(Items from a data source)
·····

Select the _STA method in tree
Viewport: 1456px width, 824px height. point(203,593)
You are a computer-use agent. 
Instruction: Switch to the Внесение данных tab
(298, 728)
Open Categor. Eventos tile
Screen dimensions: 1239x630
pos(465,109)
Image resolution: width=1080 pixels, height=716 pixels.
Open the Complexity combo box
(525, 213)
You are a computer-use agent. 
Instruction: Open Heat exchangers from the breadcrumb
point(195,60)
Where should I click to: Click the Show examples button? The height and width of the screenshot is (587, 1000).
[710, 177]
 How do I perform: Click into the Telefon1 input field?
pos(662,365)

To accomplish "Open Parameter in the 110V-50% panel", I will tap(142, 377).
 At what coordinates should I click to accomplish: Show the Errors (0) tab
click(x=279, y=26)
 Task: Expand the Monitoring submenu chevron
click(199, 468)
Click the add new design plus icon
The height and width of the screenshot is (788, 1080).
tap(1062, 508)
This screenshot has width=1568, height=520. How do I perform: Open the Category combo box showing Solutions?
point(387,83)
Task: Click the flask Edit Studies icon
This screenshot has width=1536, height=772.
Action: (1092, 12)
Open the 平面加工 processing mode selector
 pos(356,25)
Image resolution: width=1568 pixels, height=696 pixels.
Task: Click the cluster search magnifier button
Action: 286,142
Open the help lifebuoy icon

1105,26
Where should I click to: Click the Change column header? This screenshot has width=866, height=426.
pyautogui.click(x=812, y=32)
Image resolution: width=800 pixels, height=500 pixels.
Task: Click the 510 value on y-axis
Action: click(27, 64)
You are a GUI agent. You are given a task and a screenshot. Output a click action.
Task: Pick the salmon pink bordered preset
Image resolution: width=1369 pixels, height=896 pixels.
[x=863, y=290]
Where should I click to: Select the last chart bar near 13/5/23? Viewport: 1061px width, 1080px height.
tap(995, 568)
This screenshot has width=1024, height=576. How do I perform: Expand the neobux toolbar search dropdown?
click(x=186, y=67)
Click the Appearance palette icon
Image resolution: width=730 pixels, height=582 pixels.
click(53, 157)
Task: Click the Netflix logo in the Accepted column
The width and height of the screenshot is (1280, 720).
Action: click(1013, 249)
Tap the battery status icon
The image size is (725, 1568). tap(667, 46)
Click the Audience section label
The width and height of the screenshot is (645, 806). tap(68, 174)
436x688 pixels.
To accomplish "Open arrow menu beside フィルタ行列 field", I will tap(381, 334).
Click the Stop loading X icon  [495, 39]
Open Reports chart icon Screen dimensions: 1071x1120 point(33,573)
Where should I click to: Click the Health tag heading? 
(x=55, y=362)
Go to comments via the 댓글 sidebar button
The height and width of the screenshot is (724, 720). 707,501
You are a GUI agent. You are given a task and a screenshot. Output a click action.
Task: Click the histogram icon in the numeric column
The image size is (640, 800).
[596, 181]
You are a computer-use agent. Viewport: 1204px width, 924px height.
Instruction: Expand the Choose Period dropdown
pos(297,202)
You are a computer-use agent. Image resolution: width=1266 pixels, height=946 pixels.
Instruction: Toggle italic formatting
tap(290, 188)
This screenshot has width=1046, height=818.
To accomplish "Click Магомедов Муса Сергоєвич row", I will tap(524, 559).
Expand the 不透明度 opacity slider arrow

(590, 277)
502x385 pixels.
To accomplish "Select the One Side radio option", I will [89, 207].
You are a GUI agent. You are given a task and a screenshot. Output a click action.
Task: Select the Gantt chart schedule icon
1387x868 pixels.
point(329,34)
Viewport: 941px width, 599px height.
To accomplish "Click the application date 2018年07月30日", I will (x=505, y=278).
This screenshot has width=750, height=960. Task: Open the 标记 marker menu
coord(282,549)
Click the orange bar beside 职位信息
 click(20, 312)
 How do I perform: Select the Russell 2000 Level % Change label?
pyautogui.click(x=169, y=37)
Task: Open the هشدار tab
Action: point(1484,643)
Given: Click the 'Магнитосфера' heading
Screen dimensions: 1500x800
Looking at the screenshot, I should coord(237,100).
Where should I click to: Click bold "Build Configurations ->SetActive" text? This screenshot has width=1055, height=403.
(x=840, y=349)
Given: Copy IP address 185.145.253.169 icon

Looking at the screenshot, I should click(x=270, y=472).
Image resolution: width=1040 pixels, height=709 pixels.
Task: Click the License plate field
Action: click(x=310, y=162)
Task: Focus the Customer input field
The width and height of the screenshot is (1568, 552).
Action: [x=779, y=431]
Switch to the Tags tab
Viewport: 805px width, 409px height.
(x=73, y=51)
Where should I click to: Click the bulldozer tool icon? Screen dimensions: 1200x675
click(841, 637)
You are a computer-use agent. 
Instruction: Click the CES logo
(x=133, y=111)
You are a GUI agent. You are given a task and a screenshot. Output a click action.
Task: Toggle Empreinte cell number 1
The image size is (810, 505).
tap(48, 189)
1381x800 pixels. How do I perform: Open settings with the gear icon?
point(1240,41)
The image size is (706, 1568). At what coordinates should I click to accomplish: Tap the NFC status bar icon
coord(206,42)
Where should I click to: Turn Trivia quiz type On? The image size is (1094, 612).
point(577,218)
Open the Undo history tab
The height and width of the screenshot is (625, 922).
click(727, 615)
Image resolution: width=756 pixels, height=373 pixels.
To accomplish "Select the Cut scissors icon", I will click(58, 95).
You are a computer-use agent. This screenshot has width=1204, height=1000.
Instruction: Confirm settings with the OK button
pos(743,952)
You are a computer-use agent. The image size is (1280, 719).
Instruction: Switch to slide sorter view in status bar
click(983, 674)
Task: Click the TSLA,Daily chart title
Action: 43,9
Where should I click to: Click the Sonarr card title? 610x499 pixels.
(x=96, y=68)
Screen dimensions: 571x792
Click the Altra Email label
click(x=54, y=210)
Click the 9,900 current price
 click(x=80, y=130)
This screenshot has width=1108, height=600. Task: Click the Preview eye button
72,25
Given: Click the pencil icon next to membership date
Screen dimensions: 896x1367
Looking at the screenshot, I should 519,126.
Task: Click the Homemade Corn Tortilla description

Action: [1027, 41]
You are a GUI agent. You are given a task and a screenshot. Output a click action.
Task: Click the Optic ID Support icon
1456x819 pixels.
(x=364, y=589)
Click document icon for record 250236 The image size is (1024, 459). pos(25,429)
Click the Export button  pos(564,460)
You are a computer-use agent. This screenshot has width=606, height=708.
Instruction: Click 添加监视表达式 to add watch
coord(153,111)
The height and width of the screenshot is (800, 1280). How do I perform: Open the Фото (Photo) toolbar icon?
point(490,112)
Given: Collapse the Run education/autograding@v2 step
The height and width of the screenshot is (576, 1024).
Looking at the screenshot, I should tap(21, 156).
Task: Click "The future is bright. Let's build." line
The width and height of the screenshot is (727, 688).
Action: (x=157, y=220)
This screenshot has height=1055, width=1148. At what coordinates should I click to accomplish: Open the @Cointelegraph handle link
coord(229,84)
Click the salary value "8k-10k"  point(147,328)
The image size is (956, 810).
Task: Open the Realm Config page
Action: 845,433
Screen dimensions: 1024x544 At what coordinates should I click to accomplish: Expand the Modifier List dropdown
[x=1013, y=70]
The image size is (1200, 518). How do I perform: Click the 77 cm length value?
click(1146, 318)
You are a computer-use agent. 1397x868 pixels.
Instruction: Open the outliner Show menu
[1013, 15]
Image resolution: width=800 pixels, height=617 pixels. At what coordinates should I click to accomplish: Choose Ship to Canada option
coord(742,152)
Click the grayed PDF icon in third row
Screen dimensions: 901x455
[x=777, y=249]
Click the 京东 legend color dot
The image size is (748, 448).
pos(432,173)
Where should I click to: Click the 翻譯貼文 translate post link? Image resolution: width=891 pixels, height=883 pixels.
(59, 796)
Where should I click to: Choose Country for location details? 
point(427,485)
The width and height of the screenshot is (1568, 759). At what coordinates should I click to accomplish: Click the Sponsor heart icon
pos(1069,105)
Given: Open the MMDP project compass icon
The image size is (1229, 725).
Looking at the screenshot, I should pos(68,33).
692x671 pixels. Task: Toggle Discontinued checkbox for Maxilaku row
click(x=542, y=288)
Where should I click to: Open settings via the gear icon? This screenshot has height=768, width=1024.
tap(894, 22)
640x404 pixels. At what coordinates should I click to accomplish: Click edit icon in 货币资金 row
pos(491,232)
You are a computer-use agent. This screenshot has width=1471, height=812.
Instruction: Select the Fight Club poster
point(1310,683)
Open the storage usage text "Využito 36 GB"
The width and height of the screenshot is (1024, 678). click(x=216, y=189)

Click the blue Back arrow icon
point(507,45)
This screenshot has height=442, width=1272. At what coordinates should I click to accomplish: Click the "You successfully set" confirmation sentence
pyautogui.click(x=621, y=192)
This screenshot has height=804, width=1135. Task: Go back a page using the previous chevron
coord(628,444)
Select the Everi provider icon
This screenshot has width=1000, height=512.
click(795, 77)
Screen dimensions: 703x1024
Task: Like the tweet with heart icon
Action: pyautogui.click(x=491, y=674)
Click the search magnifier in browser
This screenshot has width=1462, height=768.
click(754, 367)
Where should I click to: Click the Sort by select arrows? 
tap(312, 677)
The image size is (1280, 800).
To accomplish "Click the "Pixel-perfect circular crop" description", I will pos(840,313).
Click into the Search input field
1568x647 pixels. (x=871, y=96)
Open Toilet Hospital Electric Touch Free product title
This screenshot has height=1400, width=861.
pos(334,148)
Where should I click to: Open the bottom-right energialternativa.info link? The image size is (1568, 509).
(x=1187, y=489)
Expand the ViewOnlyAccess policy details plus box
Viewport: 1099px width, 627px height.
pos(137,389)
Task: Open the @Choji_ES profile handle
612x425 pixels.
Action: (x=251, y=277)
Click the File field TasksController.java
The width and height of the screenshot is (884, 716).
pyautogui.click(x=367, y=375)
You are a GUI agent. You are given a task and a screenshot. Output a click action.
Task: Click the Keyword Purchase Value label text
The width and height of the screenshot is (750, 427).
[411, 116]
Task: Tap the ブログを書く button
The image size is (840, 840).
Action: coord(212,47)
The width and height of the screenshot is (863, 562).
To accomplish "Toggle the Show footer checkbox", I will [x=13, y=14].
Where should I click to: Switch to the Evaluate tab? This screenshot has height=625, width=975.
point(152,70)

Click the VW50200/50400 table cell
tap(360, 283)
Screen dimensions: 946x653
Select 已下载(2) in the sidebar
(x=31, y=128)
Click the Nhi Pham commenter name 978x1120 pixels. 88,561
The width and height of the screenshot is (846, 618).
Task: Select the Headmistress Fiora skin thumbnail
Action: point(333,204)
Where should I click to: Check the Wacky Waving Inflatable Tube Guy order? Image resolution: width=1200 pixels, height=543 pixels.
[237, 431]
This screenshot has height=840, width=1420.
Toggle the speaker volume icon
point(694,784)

·····

## Problem description
Exactly reproduce the lines of the data above that run from the line containing "Task: Open the @Choji_ES profile handle" through the final one.

## Result below
Task: Open the @Choji_ES profile handle
612x425 pixels.
Action: (x=251, y=277)
Click the File field TasksController.java
The width and height of the screenshot is (884, 716).
pyautogui.click(x=367, y=375)
You are a GUI agent. You are given a task and a screenshot. Output a click action.
Task: Click the Keyword Purchase Value label text
The width and height of the screenshot is (750, 427).
[411, 116]
Task: Tap the ブログを書く button
The image size is (840, 840).
Action: coord(212,47)
The width and height of the screenshot is (863, 562).
To accomplish "Toggle the Show footer checkbox", I will [x=13, y=14].
Where should I click to: Switch to the Evaluate tab? This screenshot has height=625, width=975.
point(152,70)

Click the VW50200/50400 table cell
tap(360, 283)
Screen dimensions: 946x653
Select 已下载(2) in the sidebar
(x=31, y=128)
Click the Nhi Pham commenter name 978x1120 pixels. 88,561
The width and height of the screenshot is (846, 618).
Task: Select the Headmistress Fiora skin thumbnail
Action: point(333,204)
Where should I click to: Check the Wacky Waving Inflatable Tube Guy order? Image resolution: width=1200 pixels, height=543 pixels.
[237, 431]
This screenshot has height=840, width=1420.
Toggle the speaker volume icon
point(694,784)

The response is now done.